The Demand Control Volume – the volume of electricity not supplied from the transmission system during the period of disruption – has been determined at 931MWh between 16:54 and 17:40. It will be added into the imbalance price calculation process at the Value of Lost Load (£6,000/MWh). It will not directly set imbalance prices as it will be flagged as a system action but it could indirectly influence them through changing the Net Imbalance Volume (NIV).
The most significantly affected parties from the increase in imbalance prices will be those short over the periods, likely to include Little Barford and Hornsea. They will have been unable to trade for at least the start of the blackout period due to deadlines for reporting trades.

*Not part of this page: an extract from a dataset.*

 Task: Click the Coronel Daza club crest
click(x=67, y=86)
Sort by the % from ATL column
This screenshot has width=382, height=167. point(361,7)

At this stage we believe renewables can take heart from the event. Even though a wind farm was one of the plants involved in the blackout, it seems renewables themselves were not responsible. The data supports this view. Inertia on the system was above the minimum levels required. The combined 1.4GW loss was above the level of the capacity the system operator is mandated to hold in reserve.
But it is undeniable that frequency has become more volatile, the distribution of frequency levels within the operational limits has become wider, a reflection of the increased variation of the system which is driven by renewables (see Figure 2). This has caused battery operators to import and export more power through their systems to provide response than originally expected and increased costs of Frequency Response provision.
There are several steps that could be taken to reduce the impact of these events. Some potential ideas in approximate order from cheapest to most expensive are to:
- change settings on the system to reduce the risk of high Rate of Change of Frequency (RoCoF) and voltage vector shift. This is already being done as part of the DC0079 change to reduce the effect of volatility on the loss of mains protection setting for embedded generators.
- change the settings on the LFDD relays, a study should be undertaken to see which load elements are covered by the current relays and what a more rational system which prioritised certain loads (such as medical and transport loads) could be achieved with greater transparency of the distribution networks
- incorporate wind into balancing services at full technical capabilities. Manufacturers are offering synthetic inertia capabilities to mimic the behaviour of turbines at conventional power stations. The ESO may also be able to do more to hold frequency response and reserve on wind farms. With the new Power Available signal the ESO has a real-time signal of the expected power output from a wind farm and could constrain output, to ramp up later and feedback into the system, and
- more, fast-acting, frequency response. The largest loss volume will grow as the Norwegian interconnector (1.4GW) and Hinkley Point C are completed (1.6GW). This will increase capacity held against the single largest failure. More renewables are also inevitable. The system will rely more on storage to provide fast response and alleviate supply and demand imbalance. Buying Enhanced Frequency Response cost £66mn in 2016. To buy the full 1.4GW loss experienced on that Friday would cost around £400mn over four years.